Kelvin Beachum and Mike Adams were also hurt in the game. But Beachum won't likely be switched to center because the offensive line has been playing very well, better than they have in a long time, and cannot withstand any further shifts.

They also released cornerback DeMarcus Van Dyke.

But what does this mean for the rest of the season? How will the team react to losing the game and one or more players?

“I don't expect any quit,” a resolute Big Ben said after almost pulling off yet another fourth-quarter comeback. “We haven't quit to this point. I know what I'm going to do. I'm going to fight my butt off all the way to the end.”

The same should be expected from the rest of the team.

Though some teams might (and have in the past) tank the remaining games to better position themselves for a higher draft pick, the Steelers won't do that.

Big Ben has said more than once that he never wants to have a losing record. To this point in his career, he hasn't. Last season was his worst record as starting NFL QB to date, a record that may be duplicated this season.

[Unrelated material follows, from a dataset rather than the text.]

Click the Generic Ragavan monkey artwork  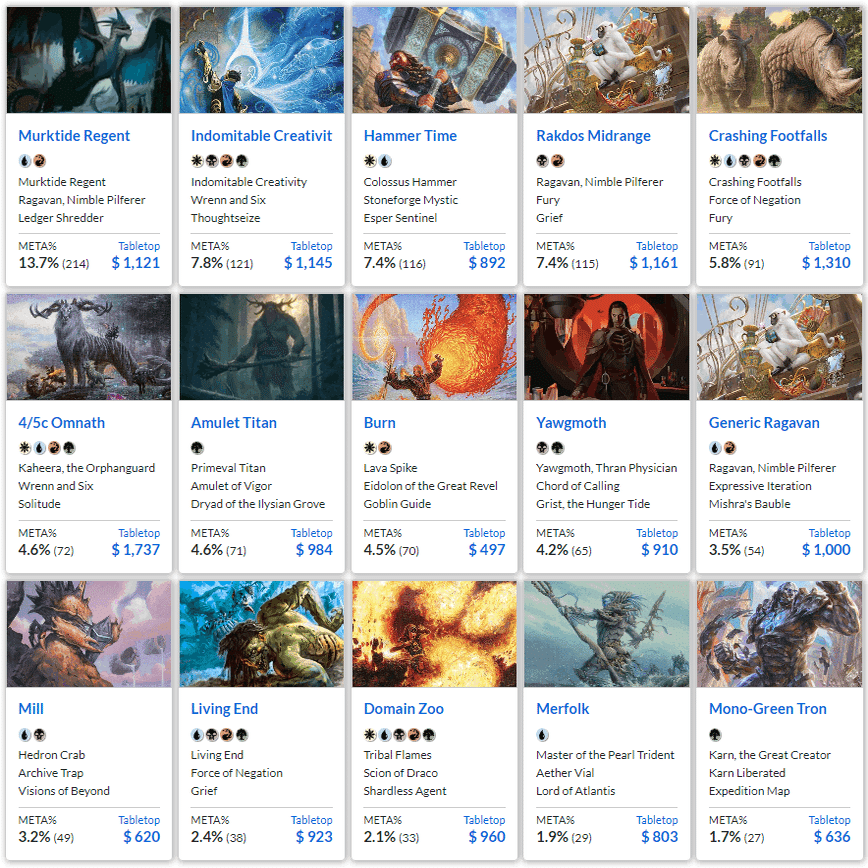(779, 347)
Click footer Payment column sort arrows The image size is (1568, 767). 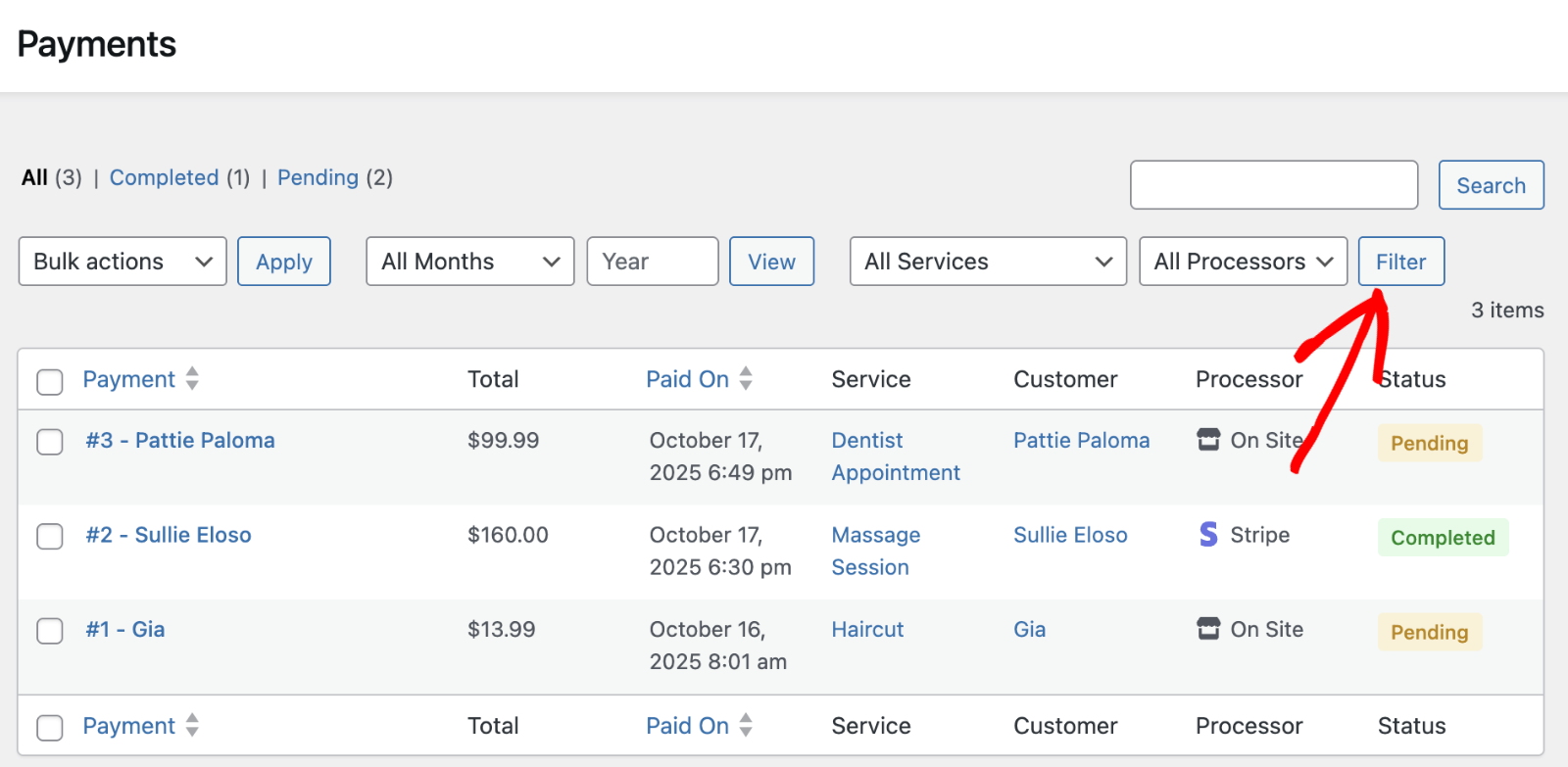(192, 725)
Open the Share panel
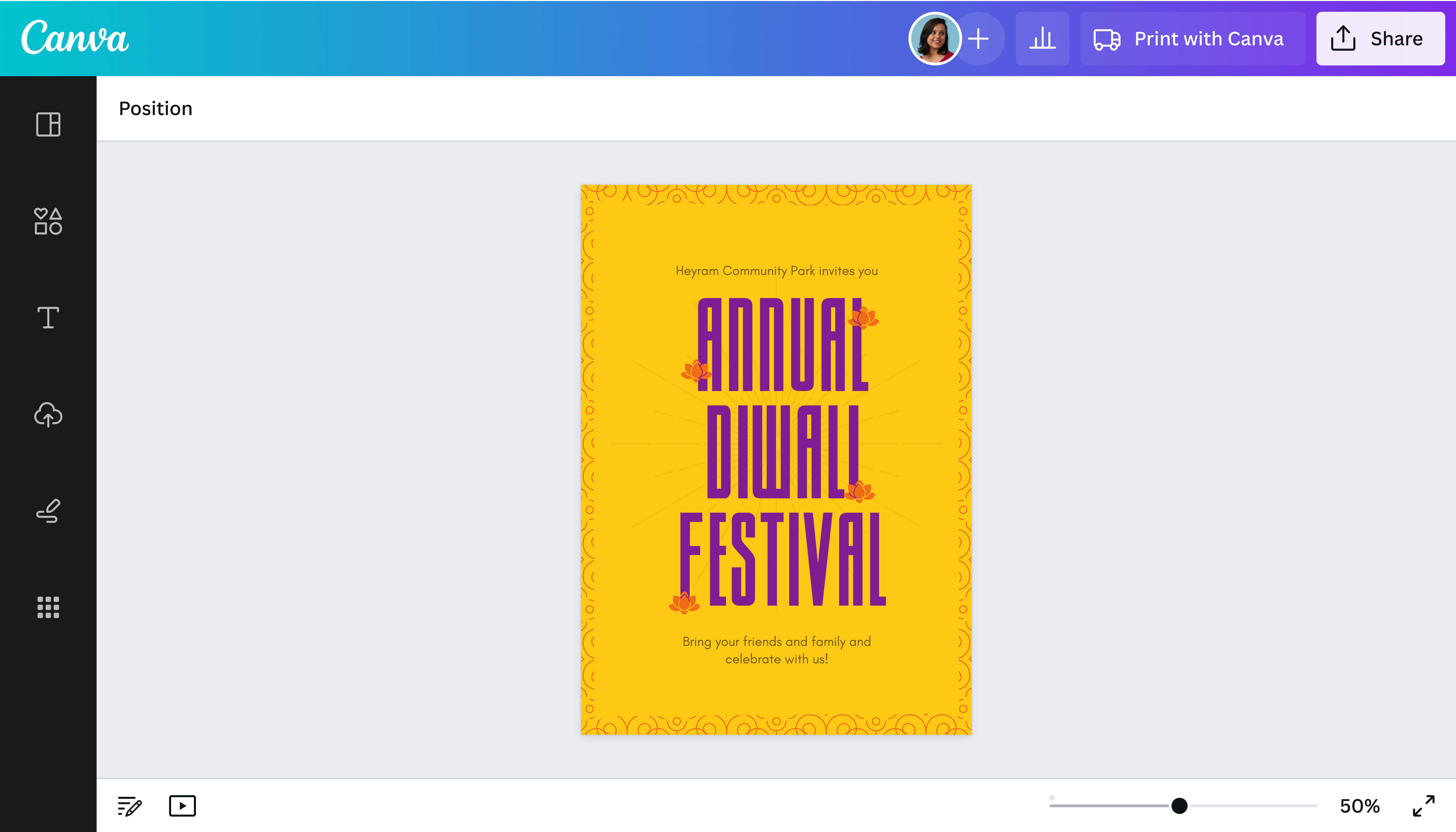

Consider this: many veterans on the team have at least one Super Bowl ring. A few have two. Big Ben, Troy Polamalu, Brett Keisel and Ryan Clark have a lot of pride, and losing hurts. Being that several, including some of the above mentioned, won't be on the team next season, it is something that they are not used to and isn't how they want to end their stay.

But, while the Steelers could still reach a 9-7 record, wouldn't a 5-11 record be better come the last weekend in April?

Actually, there is little value in the Steelers tanking their remaining four games of the season to ensure such a final record as it would likely only result in a selection three or four picks higher. Because, if they set their sights on a particular player within their reach, say in the 14-to-18 range, moving up two or three spots wouldn't affect them.

Case in point, last year they wanted Jarvis Jones. Period. If the team had lost the last one or two games they would have has a higher draft pick, but they still would've selected Jones.

Also, draft position does not always equate to draft success. There are busts every year and surprises every year. Drafting is an inexact science and is a challenge for all NFL teams. All still must make the right selection if they are going to have any success.

Not only that, but losing games means potentially losing your job. That goes for the players and coaches alike, and we all know that the Rooneys are patient with their coaches. But that doesn't go for assistants as much as it does for head coaches.

Also, general manager Kevin Colbert may feel the pressure as well given the lack of production from recent draft classes. As a point of reference, no players remain on the roster from the 2008 draft class.

No, the Steelers won't fold, won't mail it in. Too much rides on their licking their wounds and finishing out their season on a positive note. Too much pride. While they may not dare to dream of a run reminiscent of the 2005 run, their sights are still set straight ahead.